» WHAT TO DO
Reproduce the entries exactly, beginning with the line containing "Where should I click to: Open the About" and ending with their last line, both included.

[Records excerpted from a collection]
-.-.-
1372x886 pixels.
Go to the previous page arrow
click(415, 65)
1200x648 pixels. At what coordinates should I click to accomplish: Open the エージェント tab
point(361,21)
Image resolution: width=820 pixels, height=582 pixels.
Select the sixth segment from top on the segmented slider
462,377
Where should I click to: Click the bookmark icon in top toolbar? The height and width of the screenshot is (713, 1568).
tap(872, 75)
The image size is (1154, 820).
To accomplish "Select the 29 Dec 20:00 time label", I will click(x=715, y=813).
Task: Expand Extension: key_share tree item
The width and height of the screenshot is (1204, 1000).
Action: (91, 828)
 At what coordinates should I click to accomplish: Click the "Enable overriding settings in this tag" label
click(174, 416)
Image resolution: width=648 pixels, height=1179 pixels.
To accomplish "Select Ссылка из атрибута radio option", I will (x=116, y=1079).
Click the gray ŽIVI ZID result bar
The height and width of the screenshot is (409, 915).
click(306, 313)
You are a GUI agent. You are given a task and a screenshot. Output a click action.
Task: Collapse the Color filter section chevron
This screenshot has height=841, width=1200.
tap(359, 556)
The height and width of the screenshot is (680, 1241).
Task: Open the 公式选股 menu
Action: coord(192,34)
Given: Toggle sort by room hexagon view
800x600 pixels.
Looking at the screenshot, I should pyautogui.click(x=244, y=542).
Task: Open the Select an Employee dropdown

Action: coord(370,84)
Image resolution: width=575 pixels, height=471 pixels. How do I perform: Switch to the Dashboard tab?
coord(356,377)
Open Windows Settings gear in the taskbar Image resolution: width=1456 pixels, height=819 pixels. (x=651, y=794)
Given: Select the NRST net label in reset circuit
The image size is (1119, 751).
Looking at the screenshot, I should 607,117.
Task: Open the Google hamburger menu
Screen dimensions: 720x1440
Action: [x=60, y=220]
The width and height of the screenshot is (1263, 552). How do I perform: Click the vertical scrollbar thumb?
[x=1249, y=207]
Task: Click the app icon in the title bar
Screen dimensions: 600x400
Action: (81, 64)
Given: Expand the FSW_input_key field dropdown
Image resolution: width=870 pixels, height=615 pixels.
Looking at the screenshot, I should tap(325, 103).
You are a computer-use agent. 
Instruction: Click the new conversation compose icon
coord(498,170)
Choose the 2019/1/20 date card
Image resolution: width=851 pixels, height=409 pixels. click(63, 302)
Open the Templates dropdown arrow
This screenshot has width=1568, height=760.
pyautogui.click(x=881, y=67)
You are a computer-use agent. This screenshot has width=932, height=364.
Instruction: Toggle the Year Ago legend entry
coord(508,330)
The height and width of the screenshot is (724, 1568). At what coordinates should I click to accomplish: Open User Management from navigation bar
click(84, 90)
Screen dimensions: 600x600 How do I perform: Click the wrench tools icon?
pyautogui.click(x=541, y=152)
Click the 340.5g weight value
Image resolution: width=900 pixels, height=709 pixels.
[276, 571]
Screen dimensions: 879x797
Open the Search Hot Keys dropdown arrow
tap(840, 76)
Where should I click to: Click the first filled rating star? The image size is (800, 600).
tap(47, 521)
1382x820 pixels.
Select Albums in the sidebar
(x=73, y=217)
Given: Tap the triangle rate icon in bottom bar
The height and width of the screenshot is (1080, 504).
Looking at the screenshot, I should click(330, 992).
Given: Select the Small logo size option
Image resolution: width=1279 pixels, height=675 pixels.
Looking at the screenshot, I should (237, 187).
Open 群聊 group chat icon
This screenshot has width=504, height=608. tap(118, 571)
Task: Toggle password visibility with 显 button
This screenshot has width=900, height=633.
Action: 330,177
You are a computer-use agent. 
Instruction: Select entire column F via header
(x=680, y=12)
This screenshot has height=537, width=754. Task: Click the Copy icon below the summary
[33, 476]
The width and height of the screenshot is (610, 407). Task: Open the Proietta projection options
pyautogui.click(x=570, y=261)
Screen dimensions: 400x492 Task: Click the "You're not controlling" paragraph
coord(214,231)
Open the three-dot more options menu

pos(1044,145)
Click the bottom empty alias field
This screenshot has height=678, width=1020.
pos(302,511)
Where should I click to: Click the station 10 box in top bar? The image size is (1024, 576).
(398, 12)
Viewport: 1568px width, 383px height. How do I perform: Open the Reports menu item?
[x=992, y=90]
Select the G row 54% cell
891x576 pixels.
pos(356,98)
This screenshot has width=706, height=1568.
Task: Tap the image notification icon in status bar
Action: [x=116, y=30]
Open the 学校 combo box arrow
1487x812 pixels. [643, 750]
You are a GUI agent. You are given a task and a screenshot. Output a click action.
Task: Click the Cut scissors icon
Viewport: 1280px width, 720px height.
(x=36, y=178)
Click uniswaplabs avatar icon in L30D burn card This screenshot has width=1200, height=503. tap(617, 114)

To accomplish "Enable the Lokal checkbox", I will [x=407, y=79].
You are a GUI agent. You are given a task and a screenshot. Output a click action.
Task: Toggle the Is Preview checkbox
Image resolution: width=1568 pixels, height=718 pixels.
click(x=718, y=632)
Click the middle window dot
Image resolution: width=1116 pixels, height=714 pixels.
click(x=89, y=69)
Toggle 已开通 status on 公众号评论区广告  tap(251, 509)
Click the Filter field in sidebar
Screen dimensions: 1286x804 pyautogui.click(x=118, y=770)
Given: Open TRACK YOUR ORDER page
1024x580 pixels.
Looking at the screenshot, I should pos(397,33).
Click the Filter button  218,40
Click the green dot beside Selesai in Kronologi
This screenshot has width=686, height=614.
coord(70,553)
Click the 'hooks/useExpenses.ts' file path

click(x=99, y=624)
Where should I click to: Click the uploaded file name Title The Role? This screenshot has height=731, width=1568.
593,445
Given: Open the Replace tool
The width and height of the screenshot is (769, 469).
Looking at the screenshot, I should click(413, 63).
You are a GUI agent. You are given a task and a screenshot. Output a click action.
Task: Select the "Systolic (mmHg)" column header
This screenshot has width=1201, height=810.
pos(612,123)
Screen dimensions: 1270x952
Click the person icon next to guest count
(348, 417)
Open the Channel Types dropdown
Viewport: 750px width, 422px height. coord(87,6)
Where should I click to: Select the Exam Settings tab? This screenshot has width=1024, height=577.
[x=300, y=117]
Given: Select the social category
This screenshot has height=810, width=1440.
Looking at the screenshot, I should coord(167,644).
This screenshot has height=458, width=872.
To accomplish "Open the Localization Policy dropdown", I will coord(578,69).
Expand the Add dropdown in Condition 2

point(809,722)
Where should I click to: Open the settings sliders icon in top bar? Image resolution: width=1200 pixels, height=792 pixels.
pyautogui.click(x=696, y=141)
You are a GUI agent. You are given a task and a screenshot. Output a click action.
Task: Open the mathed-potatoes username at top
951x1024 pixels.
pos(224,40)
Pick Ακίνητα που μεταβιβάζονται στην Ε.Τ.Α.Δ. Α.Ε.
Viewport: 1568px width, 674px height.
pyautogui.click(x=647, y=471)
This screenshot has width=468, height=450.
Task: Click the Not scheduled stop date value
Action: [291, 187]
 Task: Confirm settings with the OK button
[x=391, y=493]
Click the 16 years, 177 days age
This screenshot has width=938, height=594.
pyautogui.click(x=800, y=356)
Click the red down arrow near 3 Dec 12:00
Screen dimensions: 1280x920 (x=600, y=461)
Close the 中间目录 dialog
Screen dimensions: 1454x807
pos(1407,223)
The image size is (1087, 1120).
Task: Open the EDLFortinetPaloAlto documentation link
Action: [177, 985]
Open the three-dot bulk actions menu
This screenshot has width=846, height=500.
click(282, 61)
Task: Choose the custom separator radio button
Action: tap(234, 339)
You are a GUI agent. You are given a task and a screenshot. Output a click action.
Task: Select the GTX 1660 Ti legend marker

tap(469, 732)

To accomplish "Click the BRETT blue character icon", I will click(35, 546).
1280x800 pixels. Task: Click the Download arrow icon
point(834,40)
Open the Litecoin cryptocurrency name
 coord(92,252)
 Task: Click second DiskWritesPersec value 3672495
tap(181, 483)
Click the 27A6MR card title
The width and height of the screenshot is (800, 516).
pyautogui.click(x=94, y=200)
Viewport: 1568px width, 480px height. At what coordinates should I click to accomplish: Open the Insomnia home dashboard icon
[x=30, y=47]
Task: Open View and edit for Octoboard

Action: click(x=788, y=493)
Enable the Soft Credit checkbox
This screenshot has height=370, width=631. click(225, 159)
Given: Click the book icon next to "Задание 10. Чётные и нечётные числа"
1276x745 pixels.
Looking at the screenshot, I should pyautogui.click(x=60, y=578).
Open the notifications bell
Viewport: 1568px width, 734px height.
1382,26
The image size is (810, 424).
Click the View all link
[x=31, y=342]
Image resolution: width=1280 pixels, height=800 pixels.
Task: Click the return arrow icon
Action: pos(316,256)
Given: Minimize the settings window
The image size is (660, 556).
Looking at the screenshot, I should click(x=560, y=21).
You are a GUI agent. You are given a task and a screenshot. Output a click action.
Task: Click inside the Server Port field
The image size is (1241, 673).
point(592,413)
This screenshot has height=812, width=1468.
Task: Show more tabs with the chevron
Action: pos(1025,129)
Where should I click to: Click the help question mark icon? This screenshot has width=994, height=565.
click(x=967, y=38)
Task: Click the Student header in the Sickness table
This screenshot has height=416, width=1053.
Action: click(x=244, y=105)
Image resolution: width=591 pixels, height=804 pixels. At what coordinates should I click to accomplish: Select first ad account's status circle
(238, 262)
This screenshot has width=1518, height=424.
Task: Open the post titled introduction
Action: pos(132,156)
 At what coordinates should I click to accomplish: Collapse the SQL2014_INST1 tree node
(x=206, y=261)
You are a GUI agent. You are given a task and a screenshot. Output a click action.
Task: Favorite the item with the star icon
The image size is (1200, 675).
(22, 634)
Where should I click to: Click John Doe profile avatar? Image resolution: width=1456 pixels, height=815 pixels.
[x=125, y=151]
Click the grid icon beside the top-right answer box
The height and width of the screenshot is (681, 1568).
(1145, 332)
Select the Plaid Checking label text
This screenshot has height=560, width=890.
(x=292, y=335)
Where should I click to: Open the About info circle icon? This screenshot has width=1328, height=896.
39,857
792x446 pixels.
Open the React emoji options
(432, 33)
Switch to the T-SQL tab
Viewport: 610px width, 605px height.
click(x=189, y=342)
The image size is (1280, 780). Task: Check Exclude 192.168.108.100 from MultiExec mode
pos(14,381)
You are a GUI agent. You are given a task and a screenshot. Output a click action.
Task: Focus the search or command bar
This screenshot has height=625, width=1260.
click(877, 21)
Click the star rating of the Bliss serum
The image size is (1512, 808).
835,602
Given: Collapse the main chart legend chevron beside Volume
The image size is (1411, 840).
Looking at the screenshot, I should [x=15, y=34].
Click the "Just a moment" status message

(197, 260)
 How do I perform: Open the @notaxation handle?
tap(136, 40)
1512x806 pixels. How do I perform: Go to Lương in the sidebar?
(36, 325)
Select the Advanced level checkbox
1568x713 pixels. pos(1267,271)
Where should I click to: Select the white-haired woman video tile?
-.-.-
» EXPECTED ANSWER
Where should I click to: Open the About info circle icon? This screenshot has width=1328, height=896.
39,857
792x446 pixels.
Open the React emoji options
(432, 33)
Switch to the T-SQL tab
Viewport: 610px width, 605px height.
click(x=189, y=342)
The image size is (1280, 780). Task: Check Exclude 192.168.108.100 from MultiExec mode
pos(14,381)
You are a GUI agent. You are given a task and a screenshot. Output a click action.
Task: Focus the search or command bar
This screenshot has height=625, width=1260.
click(877, 21)
Click the star rating of the Bliss serum
The image size is (1512, 808).
835,602
Given: Collapse the main chart legend chevron beside Volume
The image size is (1411, 840).
Looking at the screenshot, I should [x=15, y=34].
Click the "Just a moment" status message

(197, 260)
 How do I perform: Open the @notaxation handle?
tap(136, 40)
1512x806 pixels. How do I perform: Go to Lương in the sidebar?
(36, 325)
Select the Advanced level checkbox
1568x713 pixels. pos(1267,271)
Where should I click to: Select the white-haired woman video tile?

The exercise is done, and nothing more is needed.